Volviendo a la grabadora de Diego tenía muy claro la obsolescencia del sistema. Los estudiantes eran enjaulados (enaulados) en clases de dos horas, que representaban entre veinte y treinta horas de clases a la semana. La saturación alcanzaba un nivel casi autodestructivo. La planificación académica se hacía sobre el número de aulas y los pupitres que había en ellas. Es evidente que un tipo cumplidor sometido a ese ritmo frenético de clases terminaba agarrotado, de modo que apenas disponía de tiempo para leer, estudiar o realizar otras actividades. Además, en cada clase se arrojaban sobre él múltiples fragmentos de texto que no podía leer. Los más inteligentes aprendían a sobrevivir sin deteriorarse.

Este era el caso de Diego que protagonizó varios microconflictos con distintos profesores y sus sistemas de reglas particularistas. Nuestra relación de simpatía se materializó en varias conversaciones breves, pero llenas de sentido.

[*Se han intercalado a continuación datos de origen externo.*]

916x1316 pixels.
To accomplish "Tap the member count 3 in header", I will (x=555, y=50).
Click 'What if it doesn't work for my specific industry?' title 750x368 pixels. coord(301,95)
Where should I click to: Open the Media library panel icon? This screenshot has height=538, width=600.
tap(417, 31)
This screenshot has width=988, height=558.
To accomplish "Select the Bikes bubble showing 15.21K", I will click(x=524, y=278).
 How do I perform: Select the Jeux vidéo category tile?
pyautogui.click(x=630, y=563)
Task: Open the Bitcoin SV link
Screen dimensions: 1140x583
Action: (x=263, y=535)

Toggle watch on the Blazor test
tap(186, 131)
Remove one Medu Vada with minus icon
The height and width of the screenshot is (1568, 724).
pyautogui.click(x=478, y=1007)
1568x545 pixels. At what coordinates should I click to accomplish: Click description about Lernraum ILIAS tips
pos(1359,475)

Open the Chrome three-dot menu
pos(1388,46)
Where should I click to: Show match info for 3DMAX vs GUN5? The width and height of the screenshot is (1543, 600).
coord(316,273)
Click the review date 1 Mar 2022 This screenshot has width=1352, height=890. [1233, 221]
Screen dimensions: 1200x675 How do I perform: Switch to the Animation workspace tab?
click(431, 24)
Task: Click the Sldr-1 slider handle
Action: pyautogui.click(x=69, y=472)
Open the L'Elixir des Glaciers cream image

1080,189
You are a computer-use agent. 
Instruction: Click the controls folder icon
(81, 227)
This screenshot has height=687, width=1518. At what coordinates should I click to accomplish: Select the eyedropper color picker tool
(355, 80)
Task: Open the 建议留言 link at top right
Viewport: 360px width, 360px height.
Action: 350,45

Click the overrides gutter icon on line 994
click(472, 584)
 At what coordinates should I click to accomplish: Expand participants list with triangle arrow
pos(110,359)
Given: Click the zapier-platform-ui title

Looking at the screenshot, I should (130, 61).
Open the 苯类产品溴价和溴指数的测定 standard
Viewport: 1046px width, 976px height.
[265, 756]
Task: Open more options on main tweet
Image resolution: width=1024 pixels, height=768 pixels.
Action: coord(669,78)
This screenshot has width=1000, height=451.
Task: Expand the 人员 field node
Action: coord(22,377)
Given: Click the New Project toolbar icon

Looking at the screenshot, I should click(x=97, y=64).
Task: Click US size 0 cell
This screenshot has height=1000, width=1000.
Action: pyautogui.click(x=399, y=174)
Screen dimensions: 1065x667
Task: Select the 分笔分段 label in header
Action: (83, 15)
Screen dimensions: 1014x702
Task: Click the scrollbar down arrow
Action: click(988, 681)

Lo mejor que se podía decir de él era que una persona así no cabe en el mundo de las (j)aulas y sus modos de gestión. Consiguió licenciarse conservando su identidad, cosa que no todos lo consiguen. Y ahora una paradoja. Su último examen lo hizo en mi asignatura de Estructura y Cambio. Este representaba mis particularismos. Duraba dos horas y media, podían disponer de sus papeles personales y las preguntas eran de analogías y diferencias entre enfoques teóricos, o aplicaciones de conceptos. Al final del examen me dijo que terminaba la carrera y que se había convertido en un estudiante masoquista, porque ese tipo de examen había terminado por gustarle.

Lo recuerdo a última hora de la tarde pedaleando por la Gran Vía cuando me dirigía hacia casa tras oficiar varias clases y tutorías. Su porte era distinto al Diego perplejo ubicado en un pupitre.